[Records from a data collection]
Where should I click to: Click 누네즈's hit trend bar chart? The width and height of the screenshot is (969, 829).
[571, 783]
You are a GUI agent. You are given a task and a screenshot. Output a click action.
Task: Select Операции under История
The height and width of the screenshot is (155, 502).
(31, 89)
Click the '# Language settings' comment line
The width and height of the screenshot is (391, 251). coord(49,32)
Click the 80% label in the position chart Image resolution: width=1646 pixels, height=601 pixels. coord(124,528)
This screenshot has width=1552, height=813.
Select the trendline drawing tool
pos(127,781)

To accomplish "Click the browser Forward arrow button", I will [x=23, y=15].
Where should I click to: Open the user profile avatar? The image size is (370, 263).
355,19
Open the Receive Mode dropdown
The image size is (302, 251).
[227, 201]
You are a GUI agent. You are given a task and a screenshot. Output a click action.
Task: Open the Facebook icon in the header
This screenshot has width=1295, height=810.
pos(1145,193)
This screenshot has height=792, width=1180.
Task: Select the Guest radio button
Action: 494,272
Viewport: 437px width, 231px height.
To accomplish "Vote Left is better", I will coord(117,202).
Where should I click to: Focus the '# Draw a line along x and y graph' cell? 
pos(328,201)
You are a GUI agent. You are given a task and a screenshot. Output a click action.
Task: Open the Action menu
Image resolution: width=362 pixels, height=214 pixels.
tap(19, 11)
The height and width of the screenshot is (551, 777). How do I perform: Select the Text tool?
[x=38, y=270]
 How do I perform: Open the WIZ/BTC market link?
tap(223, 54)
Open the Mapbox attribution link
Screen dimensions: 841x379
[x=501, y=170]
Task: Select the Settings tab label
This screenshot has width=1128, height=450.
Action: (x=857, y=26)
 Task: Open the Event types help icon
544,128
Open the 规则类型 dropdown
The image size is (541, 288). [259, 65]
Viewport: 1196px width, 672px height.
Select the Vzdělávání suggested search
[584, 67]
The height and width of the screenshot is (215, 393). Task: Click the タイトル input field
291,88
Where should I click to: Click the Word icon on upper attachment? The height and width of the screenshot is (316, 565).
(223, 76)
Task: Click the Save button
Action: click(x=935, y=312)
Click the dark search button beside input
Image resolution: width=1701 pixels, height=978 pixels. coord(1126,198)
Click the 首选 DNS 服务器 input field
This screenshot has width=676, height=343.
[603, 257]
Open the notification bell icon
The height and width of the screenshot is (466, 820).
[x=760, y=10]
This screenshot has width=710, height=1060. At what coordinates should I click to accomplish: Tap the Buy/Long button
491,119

§ WHAT TO WORK ON
Copy every line of the material above word for word.

§ RESPONSE TO THE TASK
Where should I click to: Click 누네즈's hit trend bar chart? The width and height of the screenshot is (969, 829).
[571, 783]
You are a GUI agent. You are given a task and a screenshot. Output a click action.
Task: Select Операции under История
The height and width of the screenshot is (155, 502).
(31, 89)
Click the '# Language settings' comment line
The width and height of the screenshot is (391, 251). coord(49,32)
Click the 80% label in the position chart Image resolution: width=1646 pixels, height=601 pixels. coord(124,528)
This screenshot has width=1552, height=813.
Select the trendline drawing tool
pos(127,781)

To accomplish "Click the browser Forward arrow button", I will [x=23, y=15].
Where should I click to: Open the user profile avatar? The image size is (370, 263).
355,19
Open the Receive Mode dropdown
The image size is (302, 251).
[227, 201]
You are a GUI agent. You are given a task and a screenshot. Output a click action.
Task: Open the Facebook icon in the header
This screenshot has width=1295, height=810.
pos(1145,193)
This screenshot has height=792, width=1180.
Task: Select the Guest radio button
Action: 494,272
Viewport: 437px width, 231px height.
To accomplish "Vote Left is better", I will coord(117,202).
Where should I click to: Focus the '# Draw a line along x and y graph' cell? 
pos(328,201)
You are a GUI agent. You are given a task and a screenshot. Output a click action.
Task: Open the Action menu
Image resolution: width=362 pixels, height=214 pixels.
tap(19, 11)
The height and width of the screenshot is (551, 777). How do I perform: Select the Text tool?
[x=38, y=270]
 How do I perform: Open the WIZ/BTC market link?
tap(223, 54)
Open the Mapbox attribution link
Screen dimensions: 841x379
[x=501, y=170]
Task: Select the Settings tab label
This screenshot has width=1128, height=450.
Action: (x=857, y=26)
 Task: Open the Event types help icon
544,128
Open the 规则类型 dropdown
The image size is (541, 288). [259, 65]
Viewport: 1196px width, 672px height.
Select the Vzdělávání suggested search
[584, 67]
The height and width of the screenshot is (215, 393). Task: Click the タイトル input field
291,88
Where should I click to: Click the Word icon on upper attachment? The height and width of the screenshot is (316, 565).
(223, 76)
Task: Click the Save button
Action: click(x=935, y=312)
Click the dark search button beside input
Image resolution: width=1701 pixels, height=978 pixels. coord(1126,198)
Click the 首选 DNS 服务器 input field
This screenshot has width=676, height=343.
[603, 257]
Open the notification bell icon
The height and width of the screenshot is (466, 820).
[x=760, y=10]
This screenshot has width=710, height=1060. At what coordinates should I click to accomplish: Tap the Buy/Long button
491,119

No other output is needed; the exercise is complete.